西三河東尾張を”元気”にするエリア情報マガジン
t wang 2002/9

シルバーエイジの間でカリスマ的存在?!
「ホームページ作成の達人」に迫る
「ホームページ作成の達人として、シルバーエイジの間で評判になっている人が豊田にいる」。
65歳の読者からこんな推薦メールが届き、個人サイト「還暦QPONホームページ」の管理人である宮本幸雄さんを取材した。 若い読者の方々にも、やがて直面する定年後の楽しみについて、この方から何かを感じてもらいたい。

 トップページを見ただけで、この方がいかにホームページ作成を楽しんでいるかがわかる。
新着ページ紹介の欄に掲載されたラインナップは「波打つアップレットのパノラマスライドショー」「孔雀サボテンのスローモーション(ワイプ)開花」「マウスで鳥を鳴かせる裏技」などなど。
本物さながらに動く生物の画像を披露して見る人に感動を与えつつ、独学で習得したホームページ作成術の数々も、惜しみなく公開してくれているのだ。

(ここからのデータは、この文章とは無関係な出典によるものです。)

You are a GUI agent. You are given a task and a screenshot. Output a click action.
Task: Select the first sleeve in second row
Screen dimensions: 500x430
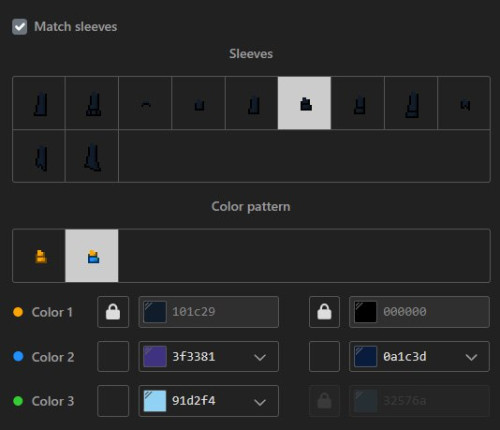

 ビギナーにはたまらない発見と驚きがつまった「還暦QPONホームページ」。
このホームページの作者が、現在64歳、定年退職して今年で3年目という豊田市在住の宮本幸雄さんである。

 「やってて楽しいと思うから、いろんな技にチャレンジできます。
あくまでおじいさんの趣味の範疇でね」という宮本さんがこのサイトを立ち上げたのは6年前。
もともと20年前から大手企業の生産管理部門でパソコンは使い、プログラム作成の経験もあり、まだネット普及率が低かった当時でも抵抗なくウェブの世界に入り込むことができた。
「インターネット作成関連の本を見て、コツコツと作りました。
最初は家族の写真を掲載した程度ですよ」。
それが徐々に、かつて碁や麻雀などのゲームを作って社内の「遊びのプログラムコンテスト」で優勝した経験もある宮本さんの、遊び心を満載したサイトへと進化していく。

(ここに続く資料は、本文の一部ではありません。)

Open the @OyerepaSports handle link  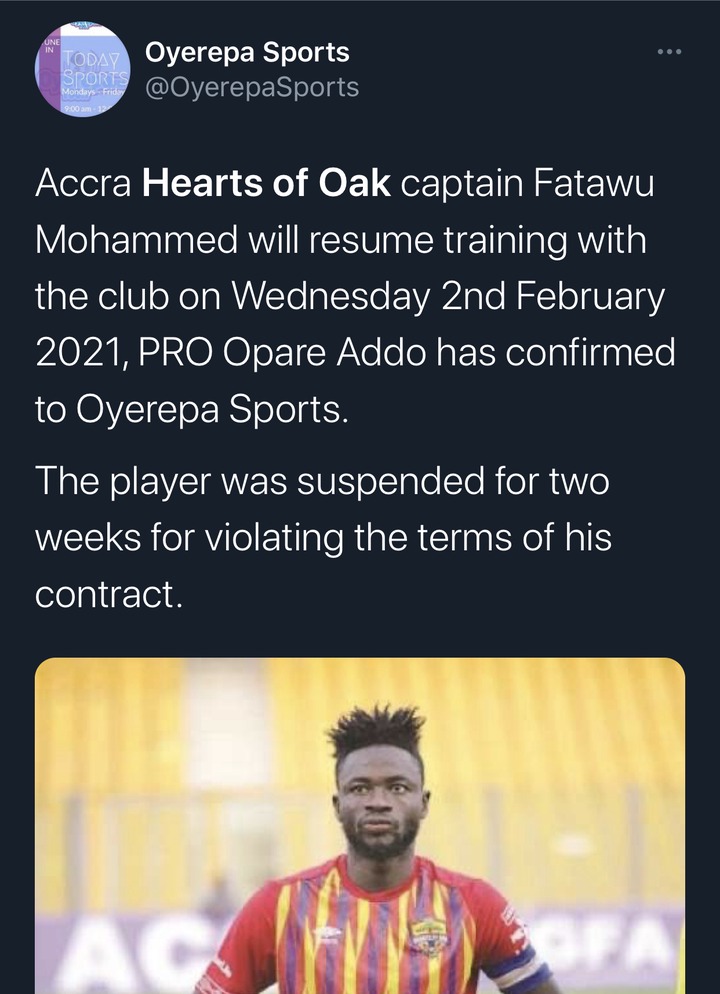point(252,87)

自宅の裏山にやってくるウグイス、ヒヨドリ、チョウなどの生物の静止画をJava Scriptで動画同様の画像にしたり、近くに流れる逢妻川の風景を360度のパノラマ展望にするなど、自然環境を題材にした“技ありコンテンツ”が続々と誕生。
そして98年、その画像のリアルさが評価され、自慢のサイトは専門誌「YAHOO! JAPAN」のベストウェブガイドで取り上げられた。
同誌編集員の評価は最高の五つ星だった。
このあたりから、ご自身も登録していたリンク集「シニアリーグ」など
を通し、宮本さんはシニア・シルバーエイジの人たちの間でカリスマ的な存在となった。
 現在、1日に入ってくるメールは約40?50通。
その大半が「○○○○を作るにはどうすればいいのでしょうか」といった相談事だそうだ。
それに応えながら、自らのスキルも高めるという理想的な循環ができあがっている。
今ではデジカメやビデオ持参で、自宅近辺を散歩することもほぼ日課になっているようだ。
「逢妻川の堤防に咲いている花は、約280種類もあるんです。
こんなに咲いているとは知りませんでした。
自宅の裏山もそう。
目を凝らして地面を見ると、1m四方の中に虫が何匹もいる。
これもホームページを始めてわかったことです。
自分の世界が格段に広がりました」。
また、インターネットを通して日に日に仲間が増えていくのもうれしい。
「たとえば山登りの趣味の人が、山を登った後の感想を発信する。
そんな気軽な気持ちで、多くの人にホームページを始めてもらいたいですね」と宮本さんはアピールする。

 雑誌の編集長には、なりたくても簡単にはなれない。
だけどインターネットなら誰もが“編集長”になれる。
自己表現による充実感。
これを手軽に得られて、見る人に何らかの影響も与えることができるホームページ作成は、究極の趣味ともいえるだろう。
60歳を過ぎて輝く宮本さんの生き方を、手本にしてみるのもいい。


「10数年前、日経コンピュータの編集長と話したとき“もうすぐホストコンピュータなどいらなくなるよ!”といわれ、会社の組織内が大改革されることは想像していましたが、インターネットで家庭までそうなるとは想像しませんでした」と話す宮本さん。
自宅に自作のパソコンを3台保有し、東京在住の息子さんのホームページで孫の成長を日々眺め、お子さんにSEもいるのという、まさにパソコン一家だ

「新着紹介」「QPON家」「ホームページ作成」「仕事」「地域」など7つのカテゴリーで展開。